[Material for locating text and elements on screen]
Start
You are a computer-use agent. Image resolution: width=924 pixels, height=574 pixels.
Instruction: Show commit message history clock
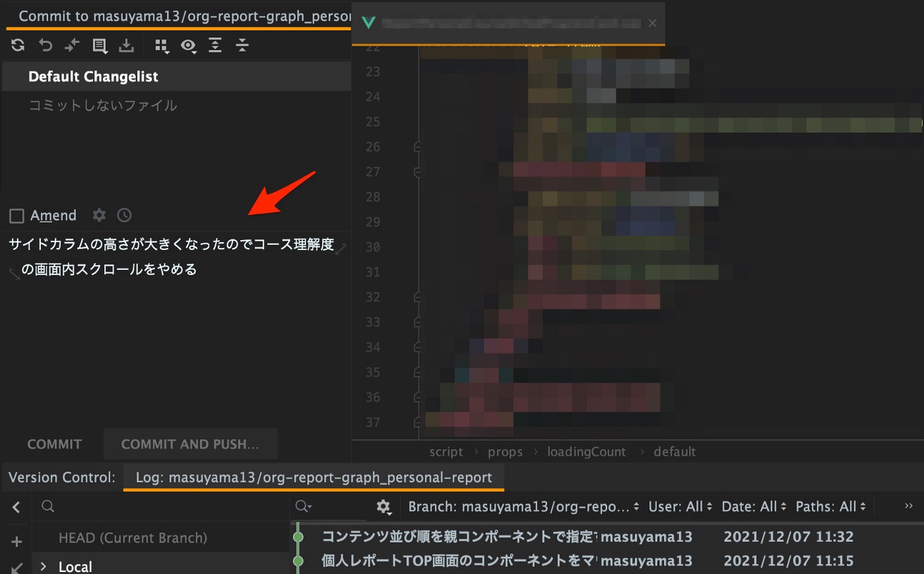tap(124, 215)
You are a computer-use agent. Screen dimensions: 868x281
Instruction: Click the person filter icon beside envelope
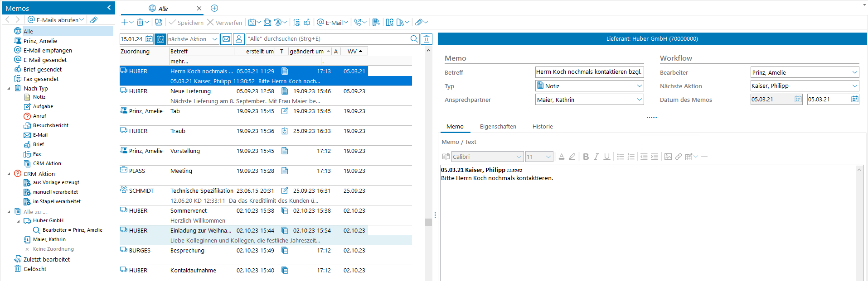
End
▶ _WHAT THE TASK REQUIRES_
Express the lines from the one containing "You are a computer-use agent. Screen" through the end of the material as a Markdown table with the columns Row and Line, one line per row, skipping blank lines. Leave out the pictures.

▶ _RESULT FOR THIS EXERCISE_
| Row | Line |
|---|---|
| 1 | You are a computer-use agent. Screen dimensions: 868x281 |
| 2 | Instruction: Click the person filter icon beside envelope |